Saved entries
[Start of section]
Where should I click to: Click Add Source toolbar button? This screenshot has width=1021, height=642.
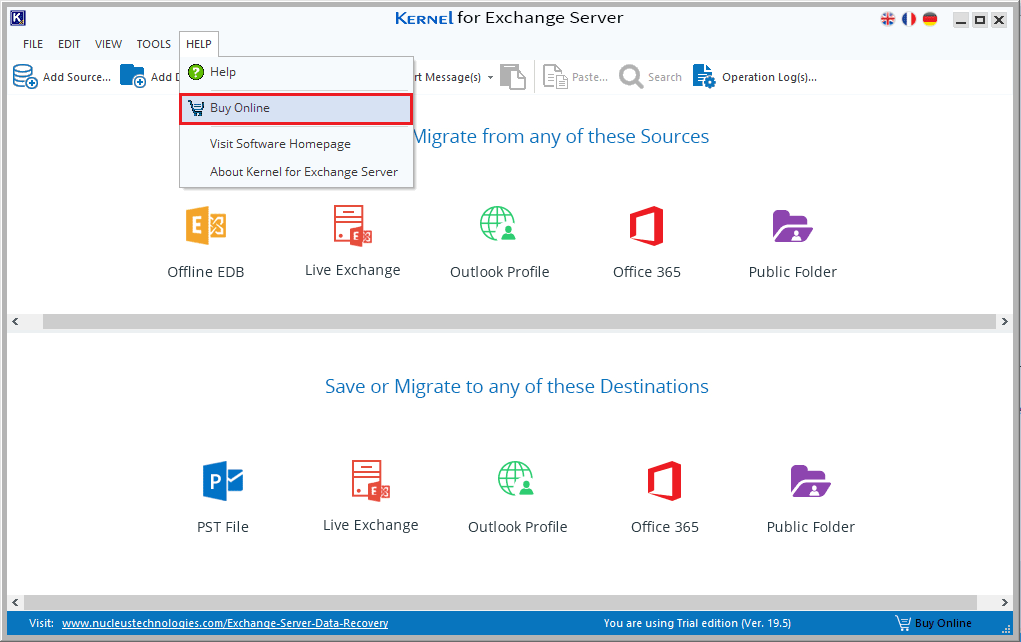tap(61, 77)

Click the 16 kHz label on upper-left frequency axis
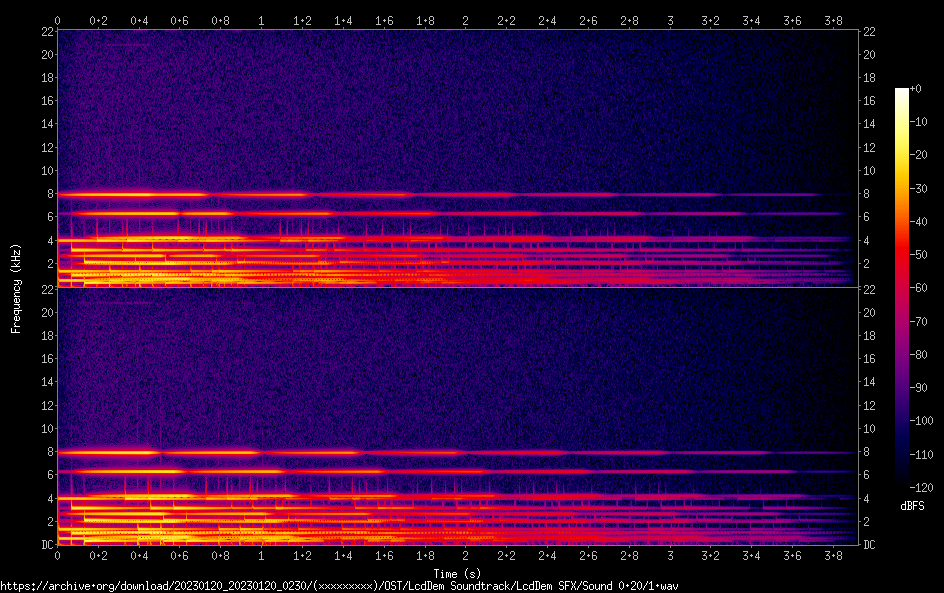46,101
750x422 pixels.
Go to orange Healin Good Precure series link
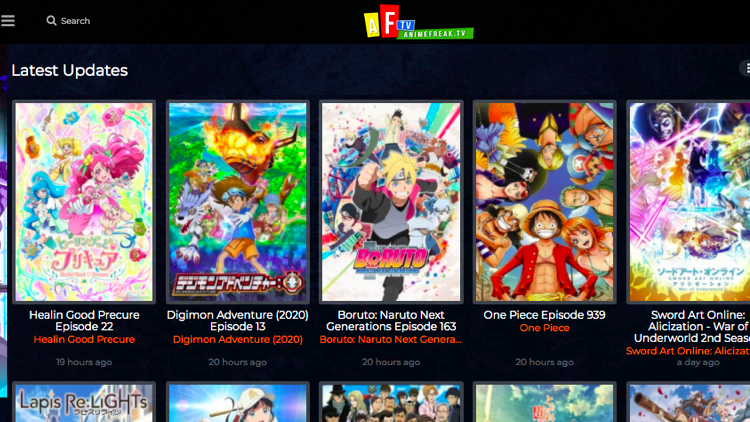coord(84,339)
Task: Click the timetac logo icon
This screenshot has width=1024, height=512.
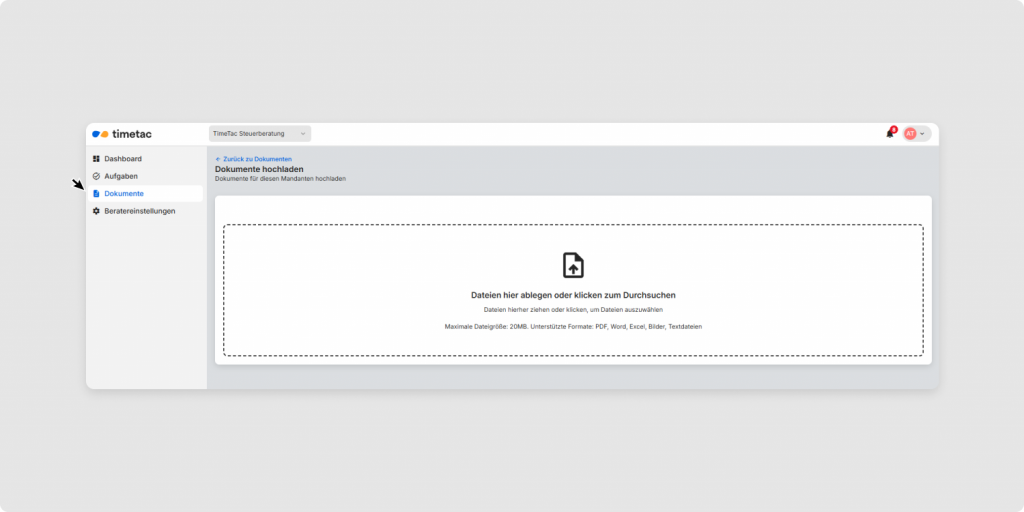Action: tap(100, 134)
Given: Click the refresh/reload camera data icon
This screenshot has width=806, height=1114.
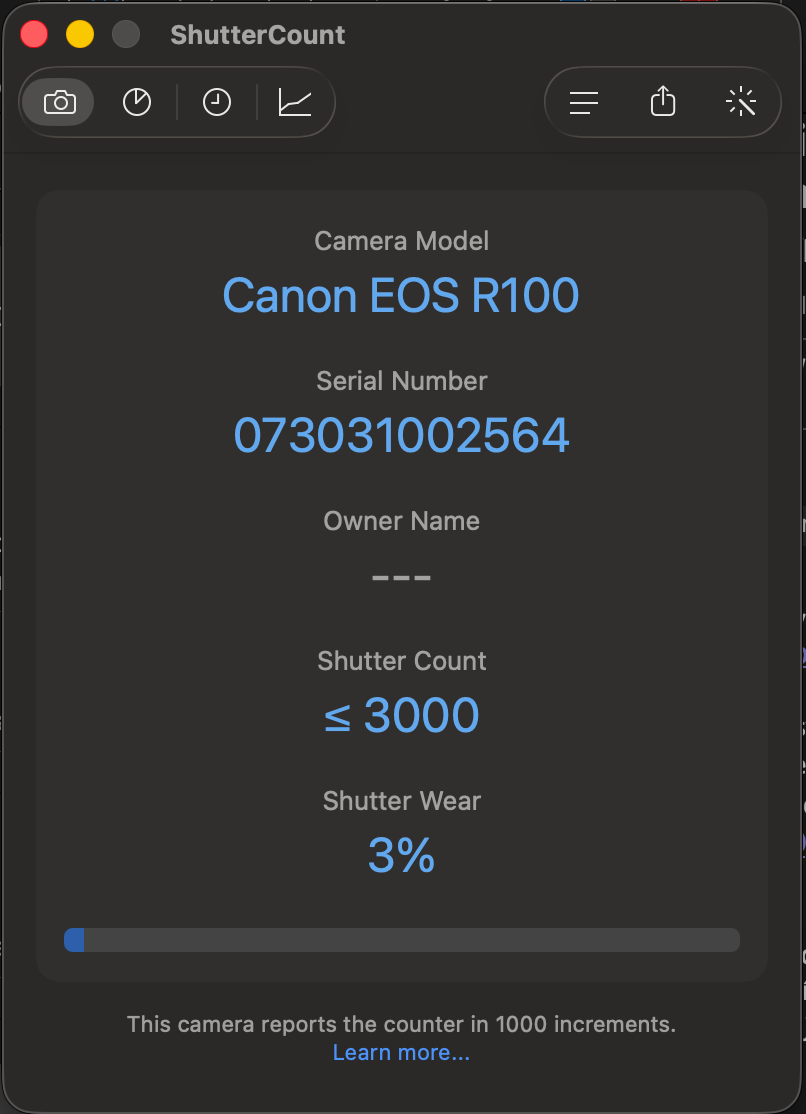Looking at the screenshot, I should coord(741,101).
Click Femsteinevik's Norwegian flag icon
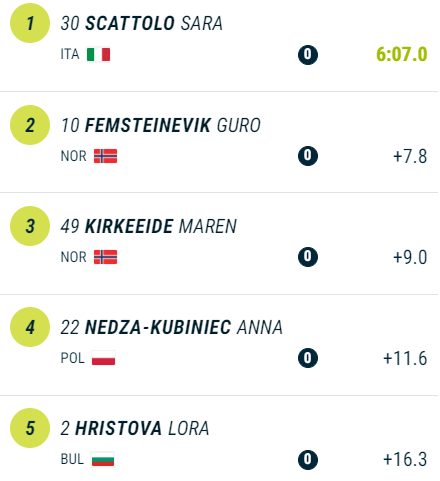The height and width of the screenshot is (481, 440). click(105, 156)
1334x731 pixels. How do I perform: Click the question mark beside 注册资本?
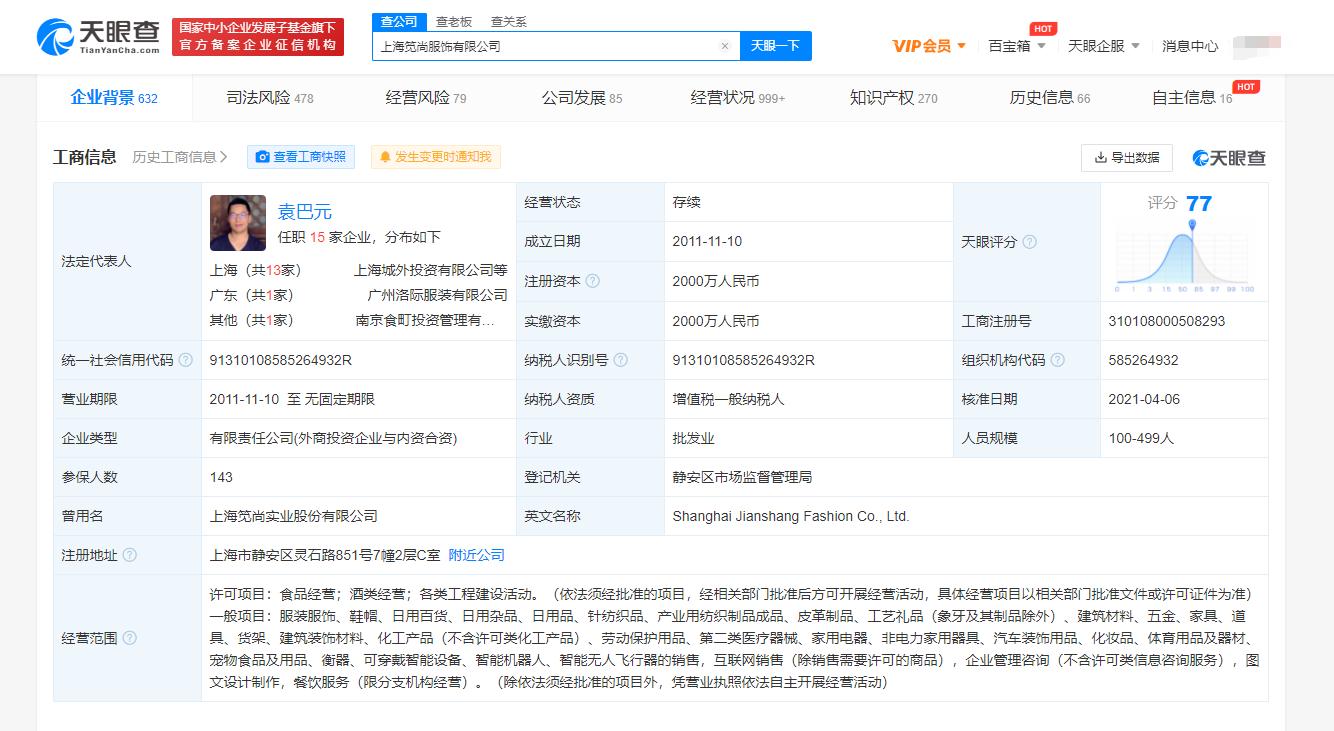(594, 281)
[End of section]
**TASK DESCRIPTION**
Retype word for word the span of lines above that begins with the line containing "Given: Click the" and ends with the last line of the records; skip all pictures.

**SOLUTION TO THIS EXERCISE**
Given: Click the refresh/reload camera data icon
This screenshot has width=806, height=1114.
Looking at the screenshot, I should coord(741,101).
Click Femsteinevik's Norwegian flag icon
The height and width of the screenshot is (481, 440). click(105, 156)
1334x731 pixels. How do I perform: Click the question mark beside 注册资本?
(594, 281)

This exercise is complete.